- _Task prompt_
Wherever a line of the data contains "agent", copy that line.

━━━━━ Raw data

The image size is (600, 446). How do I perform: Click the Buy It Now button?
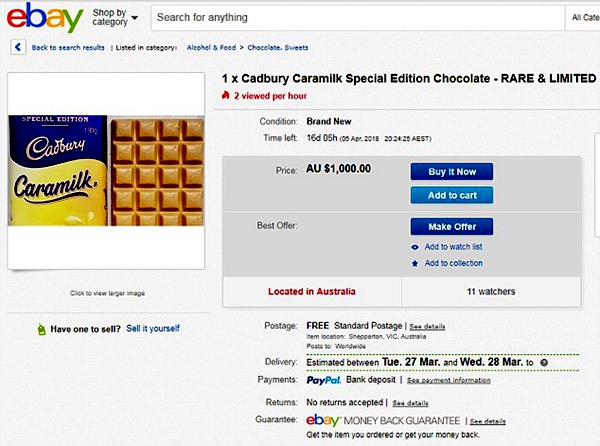(x=451, y=172)
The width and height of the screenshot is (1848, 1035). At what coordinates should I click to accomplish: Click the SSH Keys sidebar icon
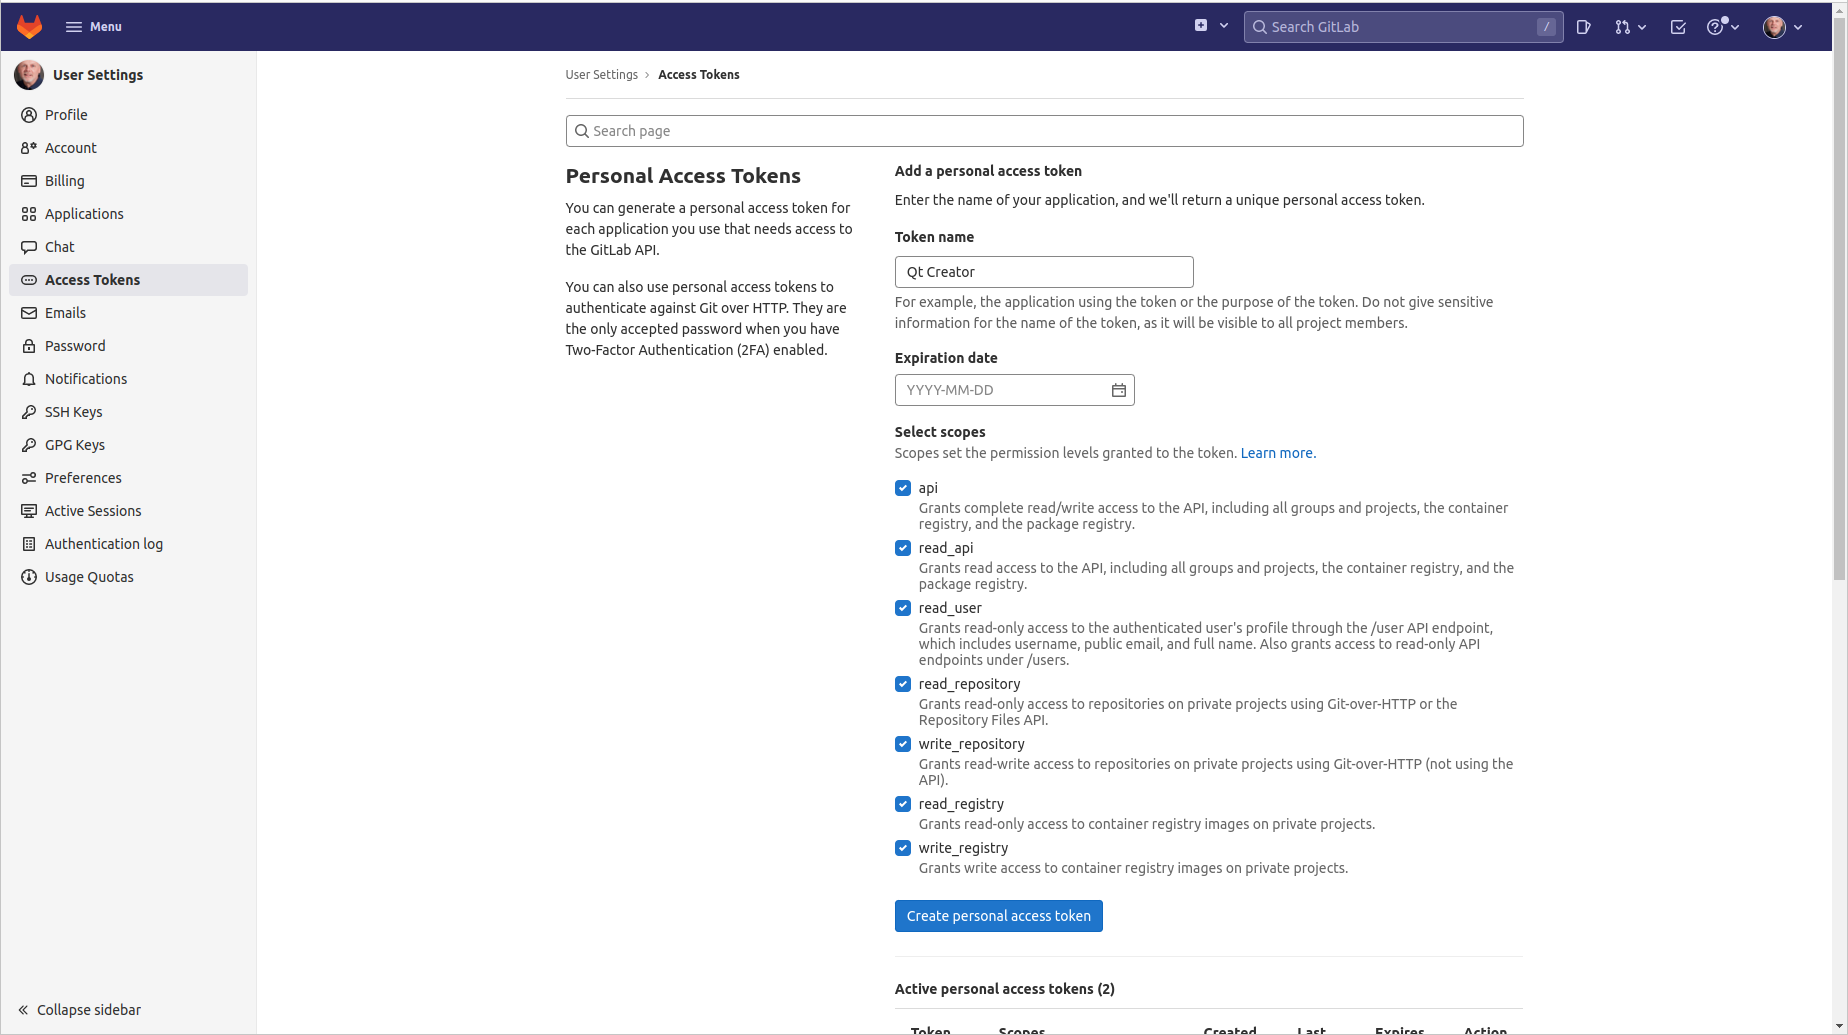click(29, 412)
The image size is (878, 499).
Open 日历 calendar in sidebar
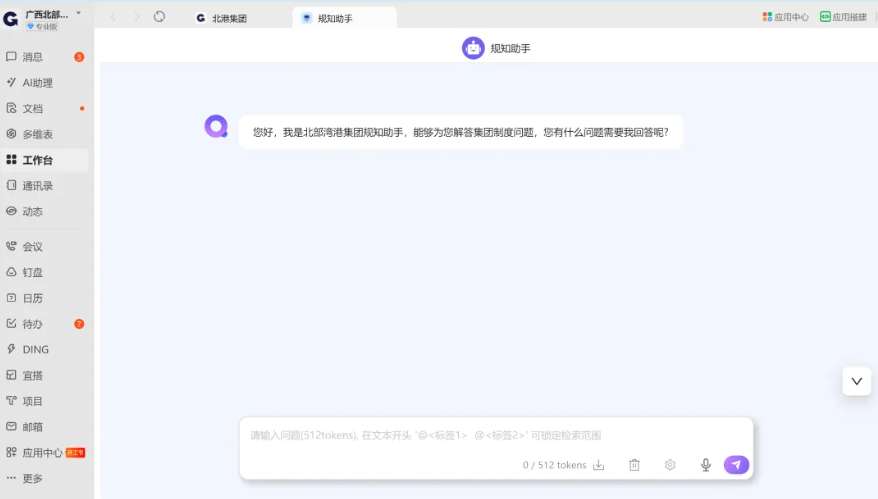click(33, 298)
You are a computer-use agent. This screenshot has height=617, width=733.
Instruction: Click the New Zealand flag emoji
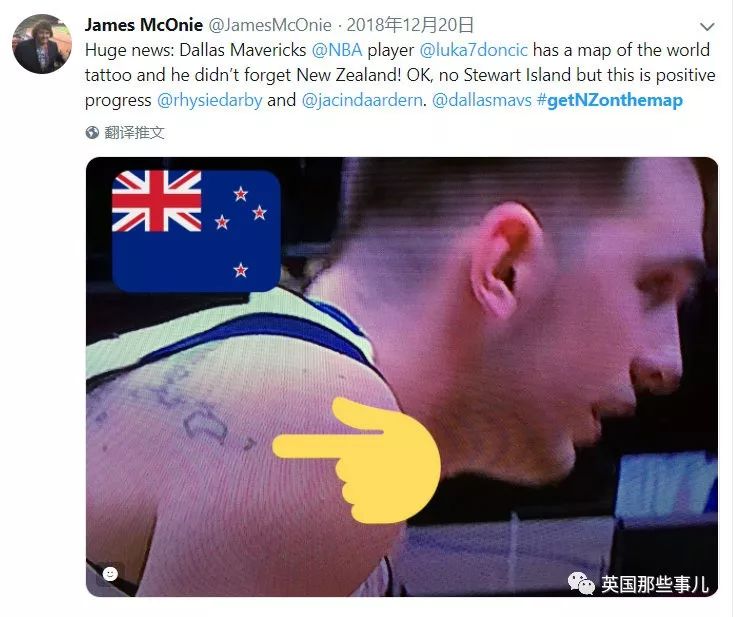[196, 231]
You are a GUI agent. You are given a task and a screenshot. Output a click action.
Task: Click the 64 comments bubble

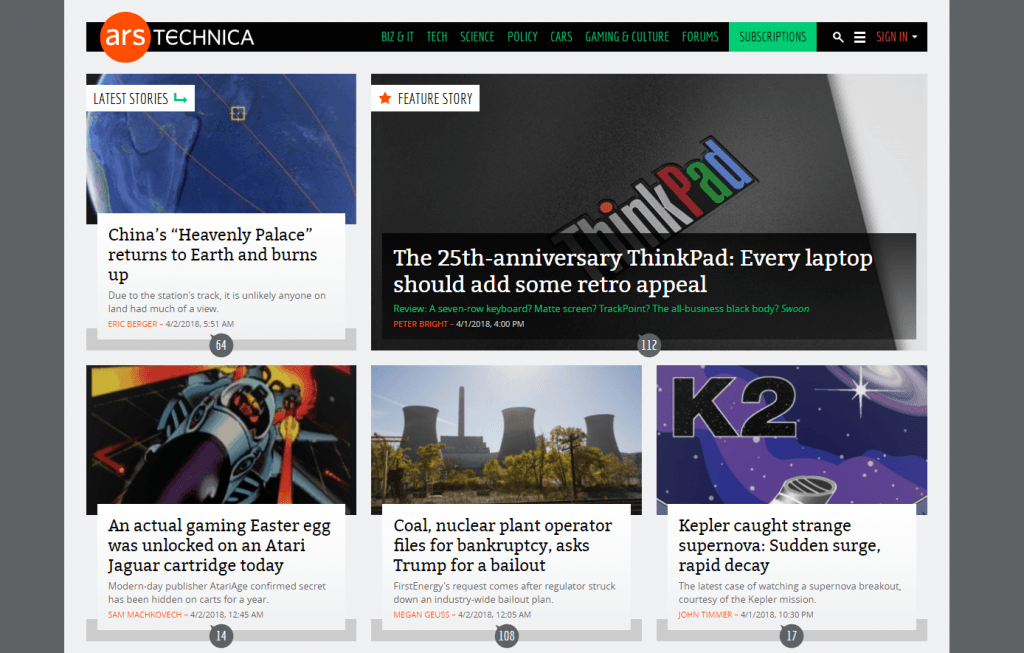click(x=221, y=346)
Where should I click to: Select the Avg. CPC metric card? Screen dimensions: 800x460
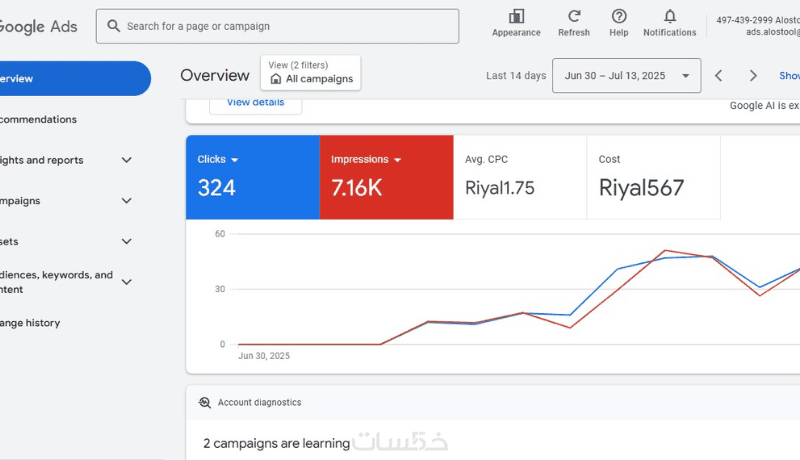click(519, 177)
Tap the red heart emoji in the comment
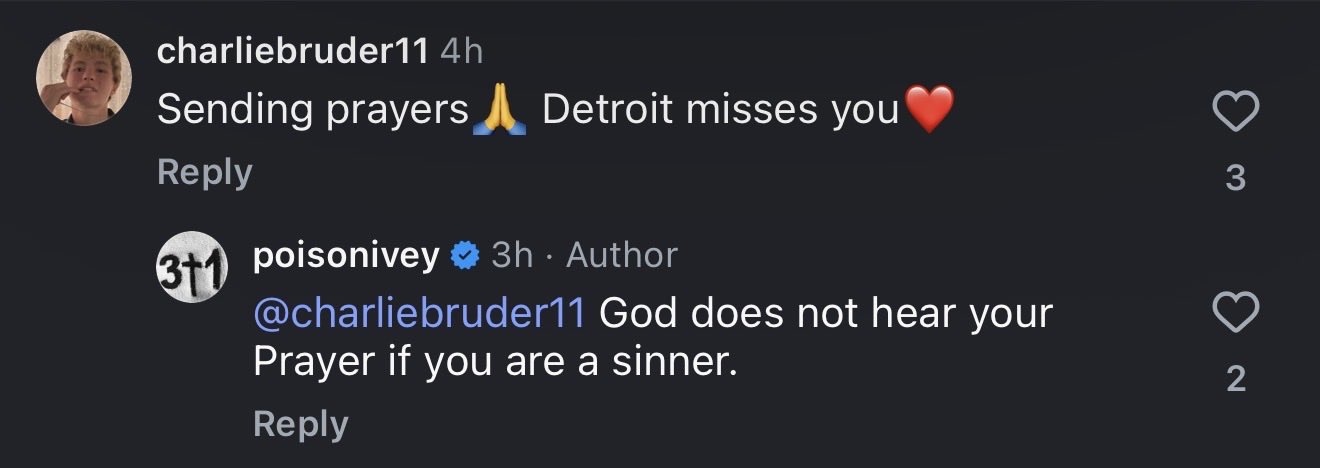The width and height of the screenshot is (1320, 468). pos(929,110)
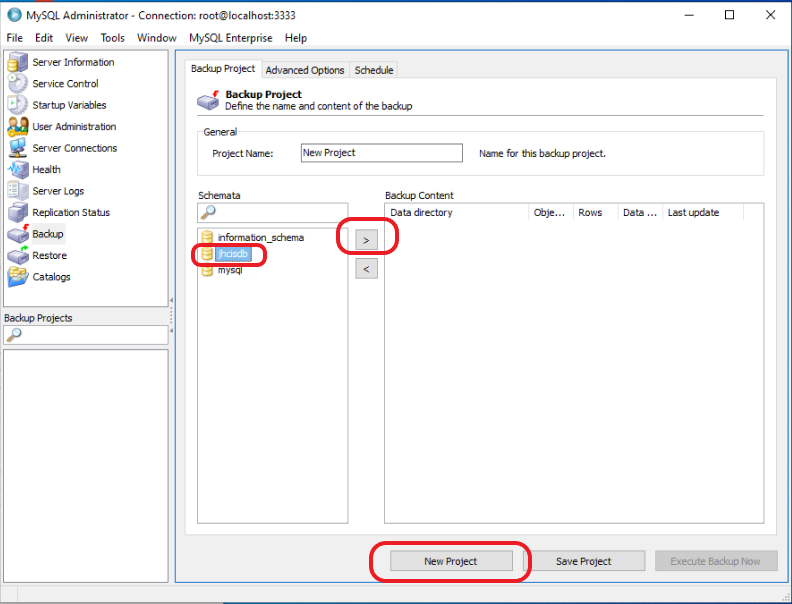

━━━━━━━━━━

- _Written solution_
You are a computer-use agent. This screenshot has height=617, width=733.
You are a GUI agent. You are given a task and a screenshot. Output a click action.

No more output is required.